The provenance question kept surfacing throughout — who collected this data, with whom, through what instruments, and to what end — not as a methodological footnote but as the ethical core of the whole exercise. A diagram of how a dataset is produced, with whom, through what devices, is itself a political document. The thinning line and the thickening line are design decisions, not neutral technical operations.
An underlying question that the workshop surfaced but did not resolve: is more-than-human data for humans? Do more-than-human entities care about data? And if we need data because we live in a human-dominated world that requires translation across agencies — what responsibilities does that create for how we design the instruments of translation? Is there another layer — not data at all — where knowledge might be shared between agencies more directly?

I don’t think those questions resolved. That felt right.

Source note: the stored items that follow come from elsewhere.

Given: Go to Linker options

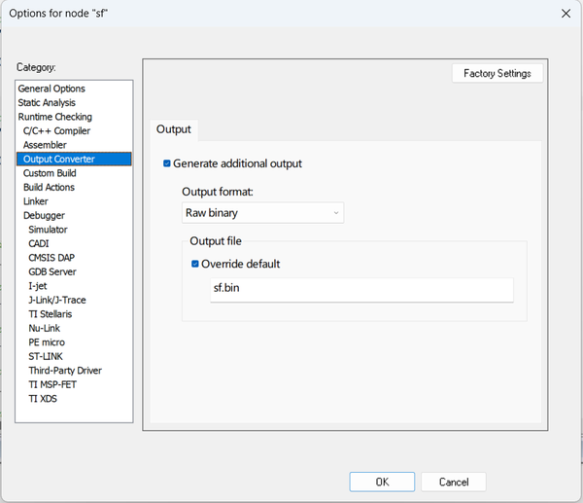Looking at the screenshot, I should (x=36, y=201).
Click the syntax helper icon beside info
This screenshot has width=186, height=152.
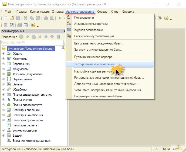point(160,18)
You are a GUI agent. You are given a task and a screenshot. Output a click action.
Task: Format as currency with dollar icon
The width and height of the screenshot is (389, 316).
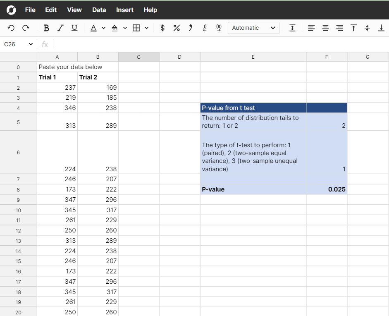coord(162,28)
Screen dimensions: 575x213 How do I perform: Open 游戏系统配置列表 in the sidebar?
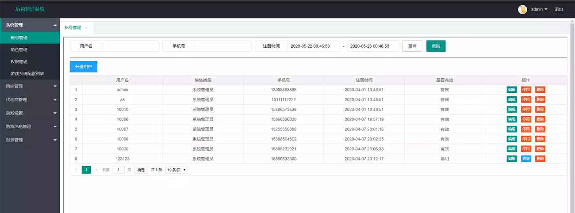tap(27, 73)
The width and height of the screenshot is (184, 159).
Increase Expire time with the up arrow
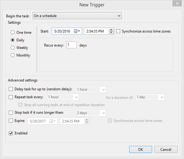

Taken together, the track and the Exploration map a research space that is still finding its form — which is both its limitation and its energy. The track paper is explicit about this: the papers collected do not resolve the challenge of moving from critique into design practice. They advance it. They map the contours of a practice that is only beginning to articulate what it would mean to be rigorous in a different register — one that expands what rigour means to include accountability alongside accuracy, attunement alongside abstraction, and participation alongside representation.

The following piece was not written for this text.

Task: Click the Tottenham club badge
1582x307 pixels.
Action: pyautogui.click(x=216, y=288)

Several tensions seem to me unresolved and productive:
The scale problem. The track ranges from urine nitrogen to distant galaxies, from bark hollows to corporate sustainability AI. The methods and instruments appropriate to each scale are radically different. What would it mean for these to constitute a coherent field of practice rather than adjacent interventions?

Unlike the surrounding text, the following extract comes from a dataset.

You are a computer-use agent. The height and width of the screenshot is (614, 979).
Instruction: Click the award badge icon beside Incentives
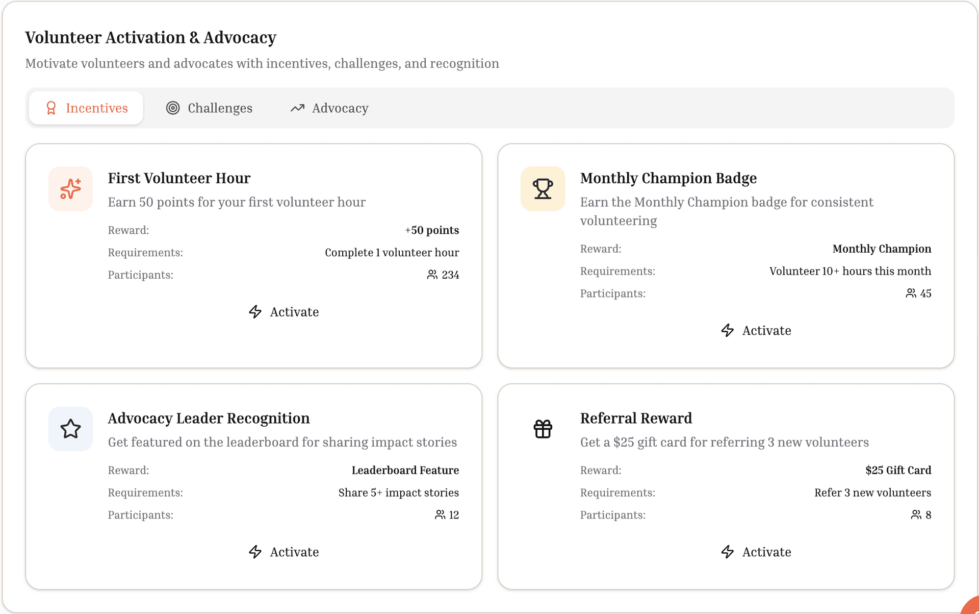[51, 108]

The infrastructure problem. Critique of dominant data paradigms is now well developed. The difficulty is designing otherwise within infrastructures that weren’t built for it — that actively resist alternative logics, that reward quantification and standardisation, that make relational and situated data practices expensive and illegible to the systems that commission and evaluate research.
The instrument problem. If every designed object is a data instrument — which is the argument of Everything is an Instrument — then every design decision about what to measure, how to measure it, and what to exclude is an epistemic and political decision. This repositions the designer not as a neutral maker of tools but as someone who is co-constituting what can be known. That is a significant responsibility, and design education has not yet fully reckoned with it.
What I keep returning to is the closing provocation from the track paper: if data has long spoken for the world, how might it begin to listen?
That’s not a rhetorical question. It’s a design brief.